Brésil. Lorsqu’une police parallèle torture des reporters, ce sont la liberté d’expression et l’état de droit qui sont menacés

AMNESTY INTERNATIONAL
COMMUNIQUÉ DE PRESSE

ÉFAI
5 juin 2008

Des bandes criminelles composées de policiers n’étant pas en service sont en train de mettre en péril la liberté de la presse et la protection des droits humains à Rio de Janeiro, a déclaré Amnesty International en réaction aux informations selon lesquelles une équipe de reporters aurait été kidnappée et torturée par un de ces groupes appelés « milicias ».

« Amnesty International se félicite de ce que le secrétaire d’État à la Sécurité publique José Beltrame a assuré qu’une enquête serait menée sur ces crimes odieux, a déclaré Tim Cahill, responsable des recherches sur le Brésil au sein de l’organisation. Les auteurs de ces violences doivent être amenés à rendre des comptes, et des mesures doivent être prises de toute urgence pour démanteler les milicias. »

« Jusqu’à maintenant, le gouvernement de Rio de Janeiro a été loin d’honorer la responsabilité qu’il a de combattre cette police parallèle. Cette attitude renforce le sentiment de légitimité de ces groupes. »

Le 14 mai, dans le quartier de Batan de Rio de Janeiro, trois membres du personnel du quotidien O Dia et un habitant du quartier ont été retenus et brutalisés pendant plusieurs heures par les membre de la milicia locale. Batan est l’un de ces quartiers dont le contrôle a été arraché aux trafiquants de drogues par les milicias.

Les trois personnes travaillant pour O Dia, deux hommes et une femme, vivaient en cachette dans le quartier de Batan pour enquêter sur les activités des milicias.

« Les tortures qu’ils ont endurées ont permis de mettre fin au mythe entretenu par certains membres de la classe politique et des médias selon lequel les milicias constitueraient une protection efficace contre le crime et la violence », a indiqué Tim Cahill.

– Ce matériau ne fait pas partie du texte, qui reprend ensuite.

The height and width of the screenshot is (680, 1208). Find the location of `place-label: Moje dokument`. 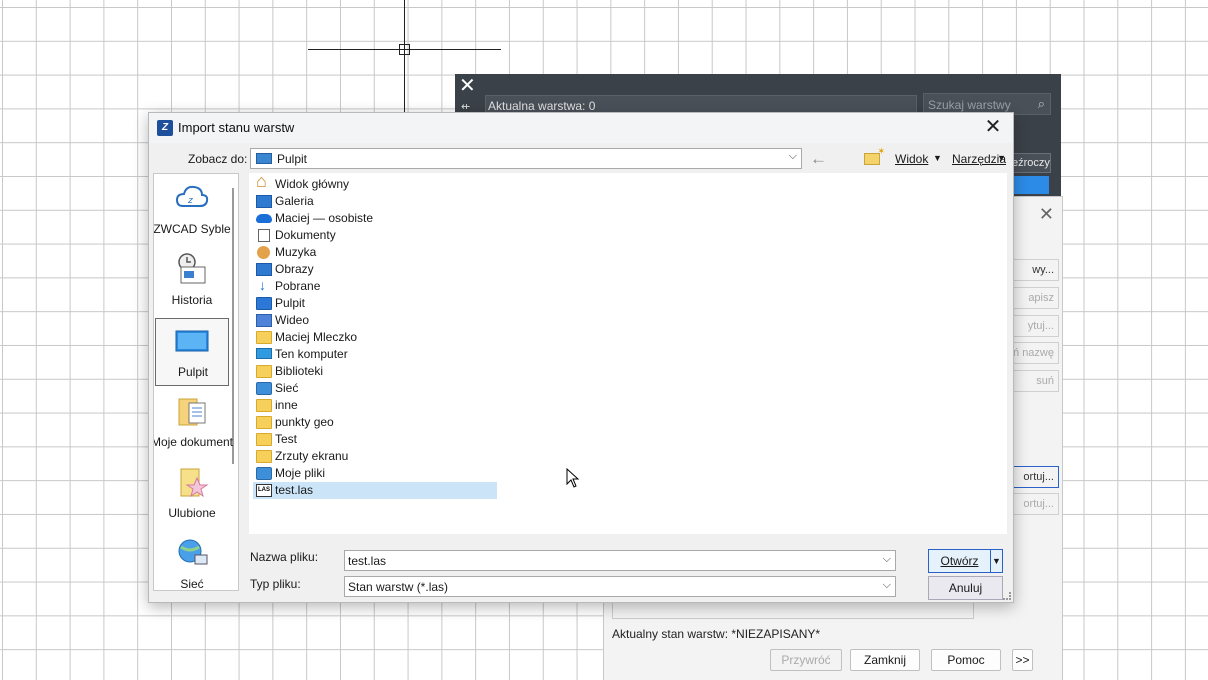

« L’action des journalistes est essentielle pour faire connaître les atteintes aux droits humains endurées par les populations les plus vulnérables à Rio de Janeiro et ailleurs dans le monde. »

Complément d’information

Les milicias sont composées de pompiers et de policiers qui ne sont pas en service. De nombreux habitants de favelas ont décrit comment ces groupes contrôlent leur quartier par la violence, extorquant des fonds en échange de leur protection tout en contrôlant les ventes d’essence, les transports, les connexions au réseau de télévision par câble et d’autres services. On les accuse d’exercer un pouvoir politique en obtenant, par des manœuvres d’intimidation, des voix pour certains députés.

Les milices existent à Rio de Janeiro depuis un certain temps déjà, mais l’accroissement soudain de leur nombre remonte à décembre 2006 lorsque plus d’une centaine de favelas ont été envahies par ces groupes. L’augmentation du nombre des milices peut sans aucun doute être attribuée aux décennies d’un maintien de l’ordre caractérisé par la négligence, les violations des droits humains et l’impunité qui ont permis aux malfaiteurs et aux policiers corrompus de prospérer aux dépens des personnes travaillant tous les jours pour faire vivre ces quartiers.

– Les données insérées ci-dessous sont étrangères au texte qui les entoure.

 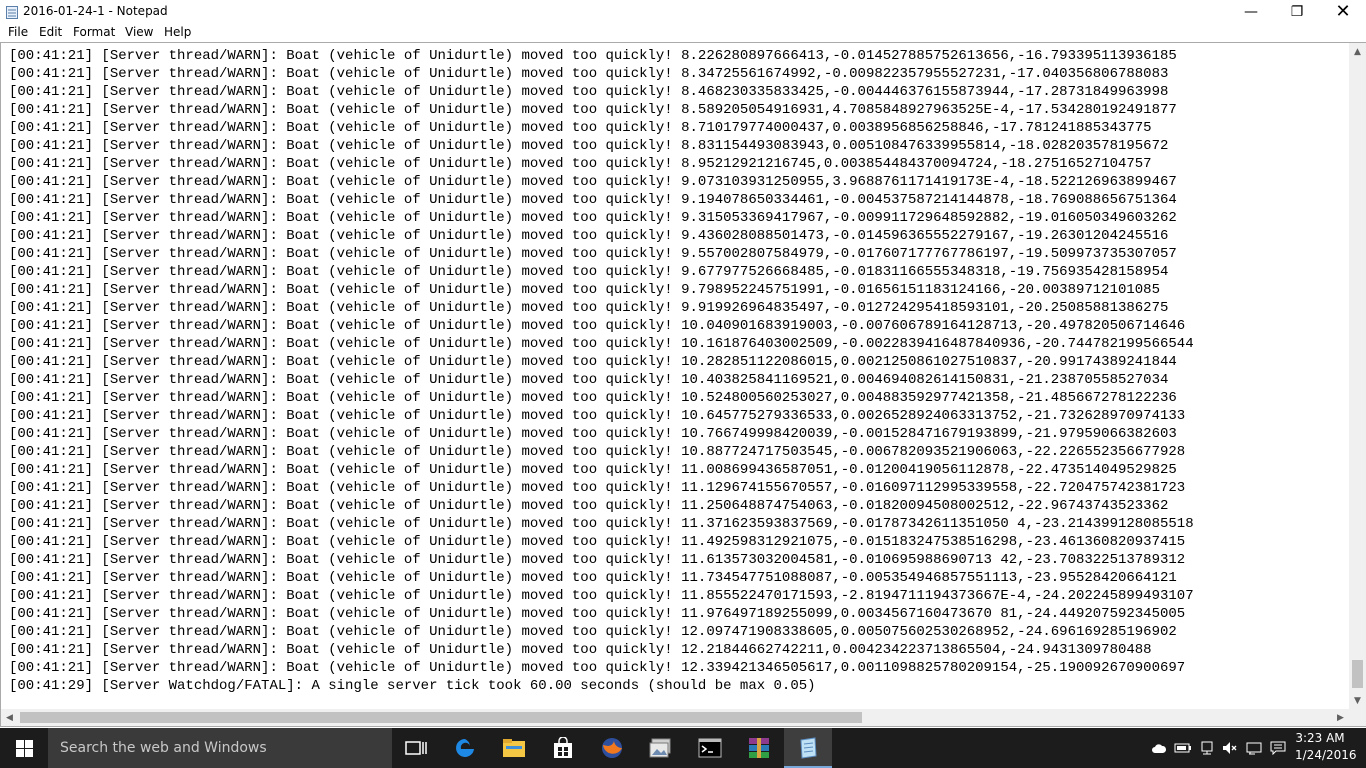 What do you see at coordinates (139, 32) in the screenshot?
I see `menu-view: View` at bounding box center [139, 32].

Le maintien de l’ordre par la force, tel que préconisé encore la semaine dernière par le gouverneur Sergio Cabral et qui se traduit par un nombre élevé d’homicides et d’opérations de type militaire, s’est avéré peu efficace. Dans le rapport qu’il a présenté récemment au Conseil des droits de l’homme, le rapporteur spécial des Nations unies sur les exécutions extrajudiciaires, sommaires ou arbitraires a déclaré que la stratégie du gouverneur avait été motivée par des considérations politiques et qu’elle s’était appuyée sur les sondages d’opinion ; il a souligné son caractère contre-productif.

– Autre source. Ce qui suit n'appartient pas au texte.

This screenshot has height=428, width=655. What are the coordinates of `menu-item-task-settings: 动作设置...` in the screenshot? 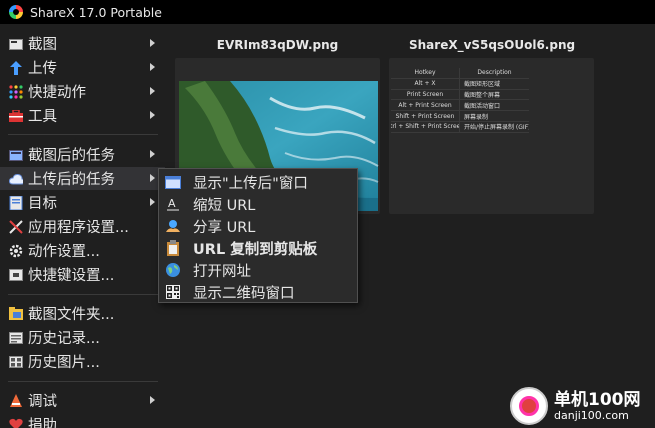 It's located at (82, 250).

Les autorités de l’État se sont constamment réfugiées derrière des considérations techniques ou opérationnelles pour justifier leur absence d’intervention face à ces milices, tout en justifiant les opérations discriminatoires et répressives contre les trafiquants de stupéfiants. Le résultat est que les millions d’habitants des favelas vivent toujours dans l’insécurité sous l’emprise des groupes de trafiquants et des milicias.